ACTIVITY:
An exact copy of the data is required, with no pictures in it.

[Dataset entries]
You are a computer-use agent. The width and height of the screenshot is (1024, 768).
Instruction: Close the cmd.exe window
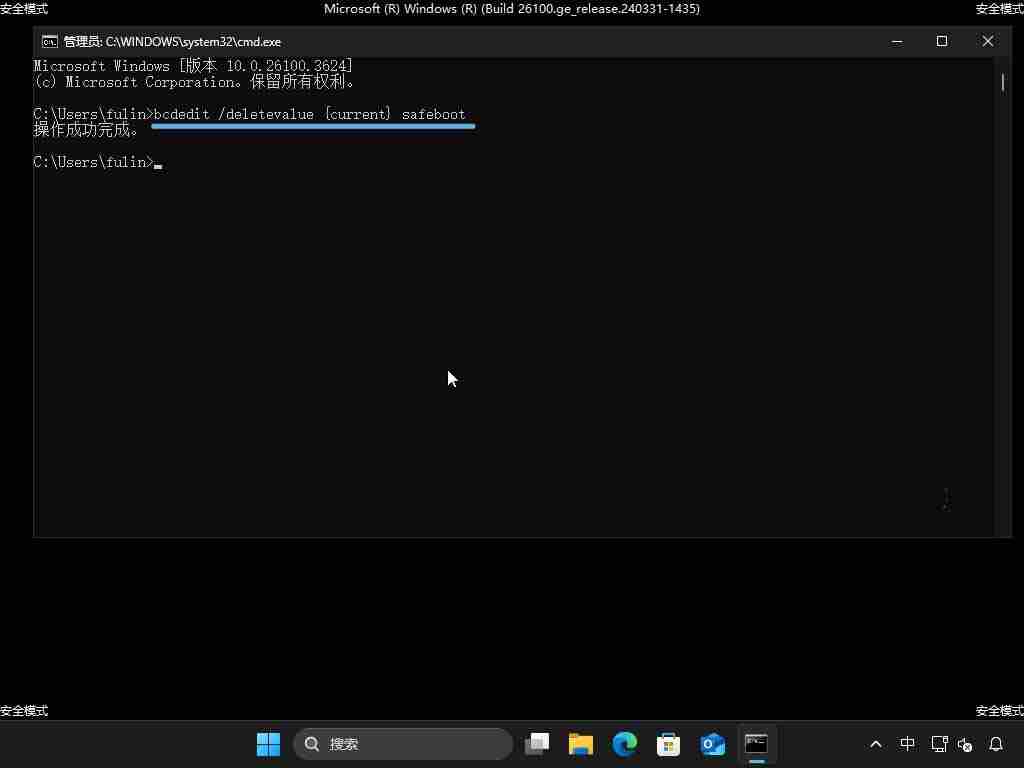click(x=988, y=41)
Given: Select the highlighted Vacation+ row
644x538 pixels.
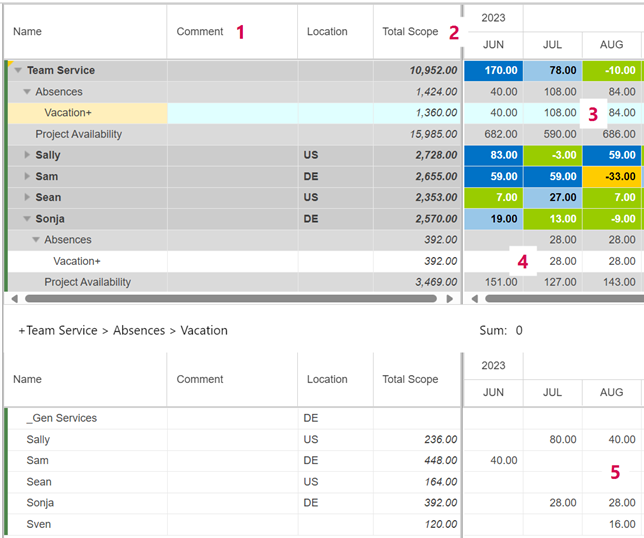Looking at the screenshot, I should tap(68, 113).
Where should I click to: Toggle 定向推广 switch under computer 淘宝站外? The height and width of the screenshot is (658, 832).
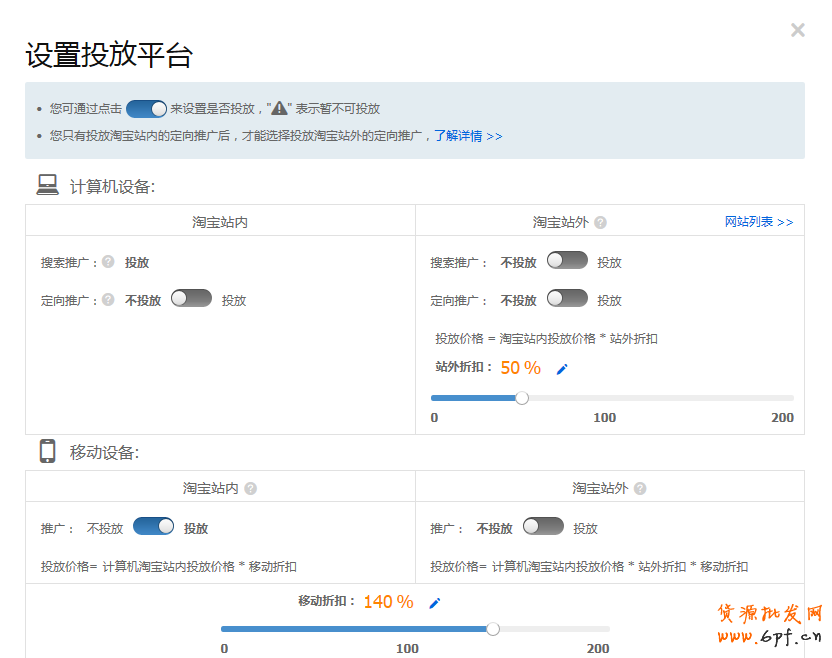567,298
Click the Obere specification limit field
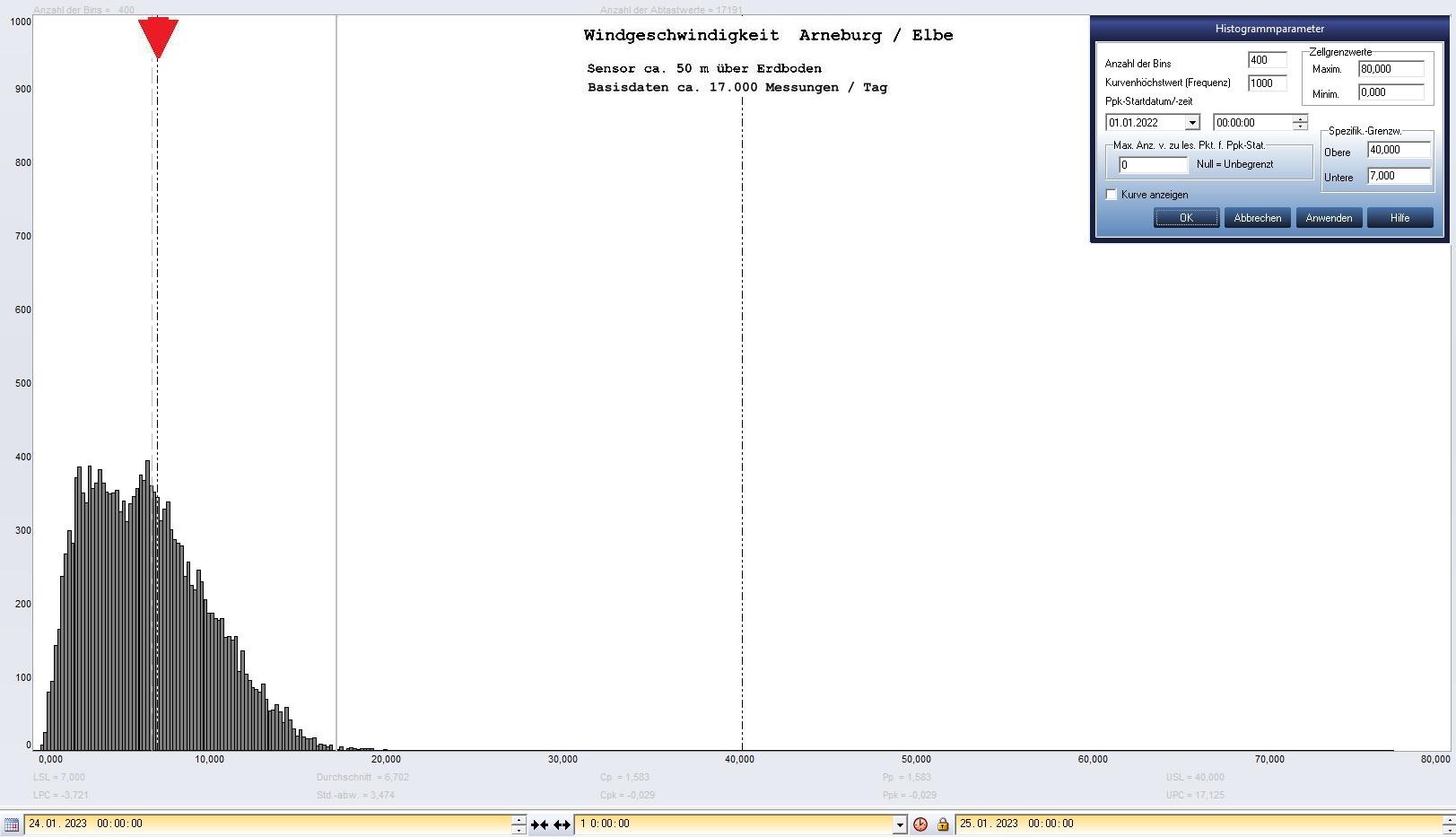The width and height of the screenshot is (1456, 837). [x=1398, y=150]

FINISHED TASK:
You are a computer-use agent. The width and height of the screenshot is (1024, 768).
Instruction: Close the cmd.exe window
click(x=988, y=41)
Given: Select the highlighted Vacation+ row
644x538 pixels.
Looking at the screenshot, I should tap(68, 113).
Where should I click to: Toggle 定向推广 switch under computer 淘宝站外? The height and width of the screenshot is (658, 832).
567,298
Click the Obere specification limit field
The width and height of the screenshot is (1456, 837). [x=1398, y=150]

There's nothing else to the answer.